Excerpt to read ::
──────────────────────────────
No, folks. Seriously, local LLMs are where its at. You can run the model YOU want, on your hardware, with no data exfiltration.
And with tools like Krasis that can synthesize nvidia ram and system ram as unified-ish memory, makes doing Local LLMs absolutely foable, now!
dgudkov
mickdarling
And, they can say that for anybody at any time, and you'll never know why, and there's no way to prove it.
Everyone needs a flight data recorder to prove... "here's what I was actually doing and why it was not distillation." And now you're having to prove your innocence instead of them having to prove you're guilty, and really at the end of the day, it's just the model being stupid that they're protecting themselves from.
[deleted]
SilverBirch
And it doesn't work. Even a bit. It's a constant constant cat and mouse game. Maybe they can slow people down slightly, but they won't be able to stop them, and good luck protecting yourself from Elon Musk snooping your stuff in his data centre.
dbbk
greatgib
BrenBarn
First it's "the model will say it can't do that". Now it's "the model will just misdirect you without telling you it's doing so". For now that's only for stuff that it thinks is developing a competing model (even if you trust it to accurately determine that), but who knows? It could be anything. Maybe it'll start silently nudging you away from certain sources of information. Maybe it'll give you inaccurate troubleshooting advice to induce you to pay for some kind of support contract from a corporate partner. Maybe it'll just subtly give out bad business advice to keep everyone else from succeeding in any way. It could be doing all that right now, for all we know. These models are a complete black box and there is no limit to the misinformation, disinformation, and malicious behavior that they could be engaging in already, let alone in the future.
──────────────────────────────
Exercise data ::

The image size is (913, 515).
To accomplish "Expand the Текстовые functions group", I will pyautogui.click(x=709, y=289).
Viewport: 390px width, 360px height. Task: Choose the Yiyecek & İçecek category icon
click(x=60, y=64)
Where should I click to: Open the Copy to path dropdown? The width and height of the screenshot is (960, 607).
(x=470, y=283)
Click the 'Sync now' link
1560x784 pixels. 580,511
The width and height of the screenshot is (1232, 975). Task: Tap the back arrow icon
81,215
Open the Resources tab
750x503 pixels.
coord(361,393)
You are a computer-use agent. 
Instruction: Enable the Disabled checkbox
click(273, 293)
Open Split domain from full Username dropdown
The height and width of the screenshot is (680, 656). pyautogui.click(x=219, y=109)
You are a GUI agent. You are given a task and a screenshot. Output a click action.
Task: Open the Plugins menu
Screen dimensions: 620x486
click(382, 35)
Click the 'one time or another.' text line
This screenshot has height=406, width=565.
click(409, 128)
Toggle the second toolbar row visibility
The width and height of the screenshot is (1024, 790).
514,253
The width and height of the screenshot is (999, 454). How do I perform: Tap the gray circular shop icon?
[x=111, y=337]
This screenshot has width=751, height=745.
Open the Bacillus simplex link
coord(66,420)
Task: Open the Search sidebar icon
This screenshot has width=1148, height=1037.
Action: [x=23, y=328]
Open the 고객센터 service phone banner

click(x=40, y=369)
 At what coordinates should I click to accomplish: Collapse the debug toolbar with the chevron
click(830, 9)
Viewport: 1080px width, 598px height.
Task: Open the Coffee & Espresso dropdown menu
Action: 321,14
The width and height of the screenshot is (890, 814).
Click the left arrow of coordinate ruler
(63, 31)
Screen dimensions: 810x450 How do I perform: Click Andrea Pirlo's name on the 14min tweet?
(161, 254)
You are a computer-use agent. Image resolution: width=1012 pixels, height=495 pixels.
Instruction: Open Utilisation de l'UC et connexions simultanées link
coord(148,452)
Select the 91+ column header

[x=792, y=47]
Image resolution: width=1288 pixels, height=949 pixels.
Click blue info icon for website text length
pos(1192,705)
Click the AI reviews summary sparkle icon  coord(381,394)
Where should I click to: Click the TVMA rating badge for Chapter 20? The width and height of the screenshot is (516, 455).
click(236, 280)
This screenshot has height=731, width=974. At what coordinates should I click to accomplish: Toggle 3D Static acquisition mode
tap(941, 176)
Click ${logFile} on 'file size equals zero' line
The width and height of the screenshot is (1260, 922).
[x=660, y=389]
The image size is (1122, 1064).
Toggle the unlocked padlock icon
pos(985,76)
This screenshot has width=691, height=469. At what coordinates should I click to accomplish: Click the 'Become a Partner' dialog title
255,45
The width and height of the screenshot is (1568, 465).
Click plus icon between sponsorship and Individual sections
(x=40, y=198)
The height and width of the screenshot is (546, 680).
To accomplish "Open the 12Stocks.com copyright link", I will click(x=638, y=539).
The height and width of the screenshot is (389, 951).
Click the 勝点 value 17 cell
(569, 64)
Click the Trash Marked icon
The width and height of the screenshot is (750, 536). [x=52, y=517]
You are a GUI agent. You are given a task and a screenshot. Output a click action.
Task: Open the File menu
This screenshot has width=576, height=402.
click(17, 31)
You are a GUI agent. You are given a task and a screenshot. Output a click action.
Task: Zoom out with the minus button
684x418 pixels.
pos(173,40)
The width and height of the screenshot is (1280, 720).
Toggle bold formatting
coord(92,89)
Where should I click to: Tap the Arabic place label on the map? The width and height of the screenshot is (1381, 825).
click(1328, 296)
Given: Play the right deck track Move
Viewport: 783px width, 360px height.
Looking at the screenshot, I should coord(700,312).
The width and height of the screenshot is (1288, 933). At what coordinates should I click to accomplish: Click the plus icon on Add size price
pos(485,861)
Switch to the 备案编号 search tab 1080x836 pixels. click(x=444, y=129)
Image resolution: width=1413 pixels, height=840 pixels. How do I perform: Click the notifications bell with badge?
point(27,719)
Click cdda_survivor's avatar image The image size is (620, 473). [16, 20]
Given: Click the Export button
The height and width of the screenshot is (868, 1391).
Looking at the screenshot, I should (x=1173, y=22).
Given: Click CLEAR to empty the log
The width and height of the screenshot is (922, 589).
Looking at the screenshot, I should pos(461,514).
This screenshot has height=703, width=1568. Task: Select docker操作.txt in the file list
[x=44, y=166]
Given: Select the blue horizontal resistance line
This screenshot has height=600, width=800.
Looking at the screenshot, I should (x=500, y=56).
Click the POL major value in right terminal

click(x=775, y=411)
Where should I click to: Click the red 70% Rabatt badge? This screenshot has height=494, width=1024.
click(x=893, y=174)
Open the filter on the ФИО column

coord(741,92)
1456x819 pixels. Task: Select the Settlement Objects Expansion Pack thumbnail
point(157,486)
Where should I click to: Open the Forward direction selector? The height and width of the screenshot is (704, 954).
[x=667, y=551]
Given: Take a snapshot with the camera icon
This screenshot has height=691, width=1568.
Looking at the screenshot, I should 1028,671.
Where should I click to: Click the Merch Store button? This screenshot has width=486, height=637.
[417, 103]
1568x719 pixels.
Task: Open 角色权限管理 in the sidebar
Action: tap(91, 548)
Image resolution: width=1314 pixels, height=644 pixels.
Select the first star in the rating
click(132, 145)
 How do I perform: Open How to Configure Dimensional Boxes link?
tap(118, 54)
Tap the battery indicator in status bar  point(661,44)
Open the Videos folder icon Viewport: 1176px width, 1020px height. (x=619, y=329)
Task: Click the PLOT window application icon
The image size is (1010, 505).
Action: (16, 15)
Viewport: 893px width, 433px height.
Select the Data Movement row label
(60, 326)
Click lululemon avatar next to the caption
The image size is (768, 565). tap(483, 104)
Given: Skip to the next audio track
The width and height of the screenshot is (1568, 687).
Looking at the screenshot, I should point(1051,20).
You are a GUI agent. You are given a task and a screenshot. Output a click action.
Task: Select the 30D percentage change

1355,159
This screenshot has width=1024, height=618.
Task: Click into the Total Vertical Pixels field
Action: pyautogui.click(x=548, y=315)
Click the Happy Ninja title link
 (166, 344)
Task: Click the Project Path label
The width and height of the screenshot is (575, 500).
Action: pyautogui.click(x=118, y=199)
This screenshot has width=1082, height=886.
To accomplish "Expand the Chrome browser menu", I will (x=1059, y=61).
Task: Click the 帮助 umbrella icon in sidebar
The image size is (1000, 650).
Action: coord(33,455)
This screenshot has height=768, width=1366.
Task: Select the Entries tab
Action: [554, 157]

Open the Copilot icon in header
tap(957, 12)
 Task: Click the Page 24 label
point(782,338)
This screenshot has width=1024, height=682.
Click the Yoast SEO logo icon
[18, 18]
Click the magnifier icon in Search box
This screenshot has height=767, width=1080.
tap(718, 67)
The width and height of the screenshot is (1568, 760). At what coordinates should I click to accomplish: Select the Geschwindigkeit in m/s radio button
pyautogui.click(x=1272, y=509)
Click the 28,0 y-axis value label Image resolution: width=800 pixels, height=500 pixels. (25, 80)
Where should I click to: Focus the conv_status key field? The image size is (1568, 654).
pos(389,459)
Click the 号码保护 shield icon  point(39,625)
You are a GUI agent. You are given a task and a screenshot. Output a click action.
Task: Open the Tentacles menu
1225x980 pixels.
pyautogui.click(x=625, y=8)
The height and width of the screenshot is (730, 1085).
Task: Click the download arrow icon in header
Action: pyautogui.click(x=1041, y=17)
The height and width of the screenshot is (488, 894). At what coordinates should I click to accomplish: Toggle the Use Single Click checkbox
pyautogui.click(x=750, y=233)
──────────────────────────────
Tasks to perform ::
A – In the forum thread on local LLMs, what two kinds of memory can Krasis combine into unified-ish memory?
B – Please return, word for word, everything in the forum thread on local LLMs from "No, folks. Seriously, local" down to "protecting themselves from.".

Activity answers ::
A – Nvidia RAM and system RAM.

B –
No, folks. Seriously, local LLMs are where its at. You can run the model YOU want, on your hardware, with no data exfiltration.
And with tools like Krasis that can synthesize nvidia ram and system ram as unified-ish memory, makes doing Local LLMs absolutely foable, now!
dgudkov
mickdarling
And, they can say that for anybody at any time, and you'll never know why, and there's no way to prove it.
Everyone needs a flight data recorder to prove... "here's what I was actually doing and why it was not distillation." And now you're having to prove your innocence instead of them having to prove you're guilty, and really at the end of the day, it's just the model being stupid that they're protecting themselves from.